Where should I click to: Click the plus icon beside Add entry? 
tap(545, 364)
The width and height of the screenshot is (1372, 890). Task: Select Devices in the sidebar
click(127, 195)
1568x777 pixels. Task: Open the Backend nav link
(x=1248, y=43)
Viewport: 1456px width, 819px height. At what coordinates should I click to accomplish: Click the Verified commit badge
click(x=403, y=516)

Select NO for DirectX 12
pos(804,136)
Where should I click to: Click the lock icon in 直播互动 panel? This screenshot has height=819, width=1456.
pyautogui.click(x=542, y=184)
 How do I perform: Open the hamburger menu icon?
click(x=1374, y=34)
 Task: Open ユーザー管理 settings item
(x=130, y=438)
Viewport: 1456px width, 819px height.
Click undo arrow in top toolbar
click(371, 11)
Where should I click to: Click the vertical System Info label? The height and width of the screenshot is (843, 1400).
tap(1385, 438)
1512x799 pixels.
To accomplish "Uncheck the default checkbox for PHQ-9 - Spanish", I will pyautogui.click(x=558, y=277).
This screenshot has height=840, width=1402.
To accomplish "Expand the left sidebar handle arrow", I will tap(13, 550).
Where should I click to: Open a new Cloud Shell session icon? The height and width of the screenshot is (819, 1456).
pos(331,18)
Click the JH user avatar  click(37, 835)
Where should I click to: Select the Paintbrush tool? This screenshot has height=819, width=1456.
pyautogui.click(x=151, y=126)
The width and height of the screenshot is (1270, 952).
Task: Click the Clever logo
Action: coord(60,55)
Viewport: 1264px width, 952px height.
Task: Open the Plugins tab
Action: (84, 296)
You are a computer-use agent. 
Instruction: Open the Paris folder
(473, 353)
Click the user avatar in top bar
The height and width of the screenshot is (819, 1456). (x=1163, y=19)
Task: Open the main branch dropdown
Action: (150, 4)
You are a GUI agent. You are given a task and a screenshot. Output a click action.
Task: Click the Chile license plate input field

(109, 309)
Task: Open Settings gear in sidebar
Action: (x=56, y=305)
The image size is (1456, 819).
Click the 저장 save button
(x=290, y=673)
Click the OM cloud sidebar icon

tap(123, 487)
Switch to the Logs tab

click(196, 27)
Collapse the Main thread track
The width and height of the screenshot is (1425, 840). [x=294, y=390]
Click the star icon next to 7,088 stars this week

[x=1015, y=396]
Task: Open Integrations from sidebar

* * * * *

**ASSIGNMENT:** Each entry should be reproduced in the output exactly.

**ANSWER SPACE:**
Where should I click to: Click the plus icon beside Add entry? 
tap(545, 364)
The width and height of the screenshot is (1372, 890). Task: Select Devices in the sidebar
click(127, 195)
1568x777 pixels. Task: Open the Backend nav link
(x=1248, y=43)
Viewport: 1456px width, 819px height. At what coordinates should I click to accomplish: Click the Verified commit badge
click(x=403, y=516)

Select NO for DirectX 12
pos(804,136)
Where should I click to: Click the lock icon in 直播互动 panel? This screenshot has height=819, width=1456.
pyautogui.click(x=542, y=184)
 How do I perform: Open the hamburger menu icon?
click(x=1374, y=34)
 Task: Open ユーザー管理 settings item
(x=130, y=438)
Viewport: 1456px width, 819px height.
Click undo arrow in top toolbar
click(371, 11)
Where should I click to: Click the vertical System Info label? The height and width of the screenshot is (843, 1400).
tap(1385, 438)
1512x799 pixels.
To accomplish "Uncheck the default checkbox for PHQ-9 - Spanish", I will pyautogui.click(x=558, y=277).
This screenshot has height=840, width=1402.
To accomplish "Expand the left sidebar handle arrow", I will tap(13, 550).
Where should I click to: Open a new Cloud Shell session icon? The height and width of the screenshot is (819, 1456).
pos(331,18)
Click the JH user avatar  click(37, 835)
Where should I click to: Select the Paintbrush tool? This screenshot has height=819, width=1456.
pyautogui.click(x=151, y=126)
The width and height of the screenshot is (1270, 952).
Task: Click the Clever logo
Action: coord(60,55)
Viewport: 1264px width, 952px height.
Task: Open the Plugins tab
Action: (84, 296)
You are a computer-use agent. 
Instruction: Open the Paris folder
(473, 353)
Click the user avatar in top bar
The height and width of the screenshot is (819, 1456). (x=1163, y=19)
Task: Open the main branch dropdown
Action: (150, 4)
You are a GUI agent. You are given a task and a screenshot. Output a click action.
Task: Click the Chile license plate input field

(109, 309)
Task: Open Settings gear in sidebar
Action: (x=56, y=305)
The image size is (1456, 819).
Click the 저장 save button
(x=290, y=673)
Click the OM cloud sidebar icon

tap(123, 487)
Switch to the Logs tab

click(196, 27)
Collapse the Main thread track
The width and height of the screenshot is (1425, 840). [x=294, y=390]
Click the star icon next to 7,088 stars this week

[x=1015, y=396]
Task: Open Integrations from sidebar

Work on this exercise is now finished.